Work to be completed: Recast every line of the listing as a numbered list, leaving out the blank lines.

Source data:
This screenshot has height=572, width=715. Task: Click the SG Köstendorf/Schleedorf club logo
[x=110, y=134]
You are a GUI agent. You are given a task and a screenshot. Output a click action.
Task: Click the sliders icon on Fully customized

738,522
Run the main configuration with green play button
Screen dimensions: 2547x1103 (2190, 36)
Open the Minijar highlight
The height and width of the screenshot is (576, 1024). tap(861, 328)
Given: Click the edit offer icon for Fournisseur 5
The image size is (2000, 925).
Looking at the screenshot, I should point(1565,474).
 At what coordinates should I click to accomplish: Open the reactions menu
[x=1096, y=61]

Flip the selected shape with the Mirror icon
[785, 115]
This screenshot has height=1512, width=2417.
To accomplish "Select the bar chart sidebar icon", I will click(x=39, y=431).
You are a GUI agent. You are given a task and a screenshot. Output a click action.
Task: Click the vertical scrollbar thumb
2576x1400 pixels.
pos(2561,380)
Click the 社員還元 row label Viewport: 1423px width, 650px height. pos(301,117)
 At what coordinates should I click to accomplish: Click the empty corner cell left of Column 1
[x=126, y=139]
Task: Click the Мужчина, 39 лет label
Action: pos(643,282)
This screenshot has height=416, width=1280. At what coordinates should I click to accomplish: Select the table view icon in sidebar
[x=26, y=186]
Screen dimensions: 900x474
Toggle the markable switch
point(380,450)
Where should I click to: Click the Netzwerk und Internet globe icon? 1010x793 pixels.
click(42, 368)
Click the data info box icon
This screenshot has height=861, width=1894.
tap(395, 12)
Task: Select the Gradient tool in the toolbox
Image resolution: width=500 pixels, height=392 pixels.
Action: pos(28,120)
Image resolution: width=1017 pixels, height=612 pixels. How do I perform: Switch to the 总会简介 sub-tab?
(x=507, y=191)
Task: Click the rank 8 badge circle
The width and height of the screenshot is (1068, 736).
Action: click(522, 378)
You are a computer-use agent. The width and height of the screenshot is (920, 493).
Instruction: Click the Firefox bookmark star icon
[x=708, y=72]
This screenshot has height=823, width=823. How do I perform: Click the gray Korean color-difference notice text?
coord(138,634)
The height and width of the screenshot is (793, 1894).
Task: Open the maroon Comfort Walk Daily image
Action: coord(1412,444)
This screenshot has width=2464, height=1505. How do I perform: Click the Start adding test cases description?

Result of the task:
1. This screenshot has height=572, width=715. Task: Click the SG Köstendorf/Schleedorf club logo
2. [x=110, y=134]
3. You are a GUI agent. You are given a task and a screenshot. Output a click action.
4. Task: Click the sliders icon on Fully customized
5. 738,522
6. Run the main configuration with green play button
7. Screen dimensions: 2547x1103 (2190, 36)
8. Open the Minijar highlight
9. The height and width of the screenshot is (576, 1024). tap(861, 328)
10. Given: Click the edit offer icon for Fournisseur 5
11. The image size is (2000, 925).
12. Looking at the screenshot, I should point(1565,474).
13.  At what coordinates should I click to accomplish: Open the reactions menu
14. [x=1096, y=61]
15. Flip the selected shape with the Mirror icon
16. [785, 115]
17. This screenshot has height=1512, width=2417.
18. To accomplish "Select the bar chart sidebar icon", I will click(x=39, y=431).
19. You are a GUI agent. You are given a task and a screenshot. Output a click action.
20. Task: Click the vertical scrollbar thumb
21. 2576x1400 pixels.
22. pos(2561,380)
23. Click the 社員還元 row label Viewport: 1423px width, 650px height. pos(301,117)
24.  At what coordinates should I click to accomplish: Click the empty corner cell left of Column 1
25. [x=126, y=139]
26. Task: Click the Мужчина, 39 лет label
27. Action: pos(643,282)
28. This screenshot has height=416, width=1280. At what coordinates should I click to accomplish: Select the table view icon in sidebar
29. [x=26, y=186]
30. Screen dimensions: 900x474
31. Toggle the markable switch
32. point(380,450)
33. Where should I click to: Click the Netzwerk und Internet globe icon? 1010x793 pixels.
34. click(42, 368)
35. Click the data info box icon
36. This screenshot has height=861, width=1894.
37. tap(395, 12)
38. Task: Select the Gradient tool in the toolbox
39. Image resolution: width=500 pixels, height=392 pixels.
40. Action: pos(28,120)
41. Image resolution: width=1017 pixels, height=612 pixels. How do I perform: Switch to the 总会简介 sub-tab?
42. (x=507, y=191)
43. Task: Click the rank 8 badge circle
44. The width and height of the screenshot is (1068, 736).
45. Action: click(522, 378)
46. You are a computer-use agent. The width and height of the screenshot is (920, 493).
47. Instruction: Click the Firefox bookmark star icon
48. [x=708, y=72]
49. This screenshot has height=823, width=823. How do I perform: Click the gray Korean color-difference notice text?
50. coord(138,634)
51. The height and width of the screenshot is (793, 1894).
52. Task: Open the maroon Comfort Walk Daily image
53. Action: coord(1412,444)
54. This screenshot has width=2464, height=1505. How do I perform: Click the Start adding test cases description?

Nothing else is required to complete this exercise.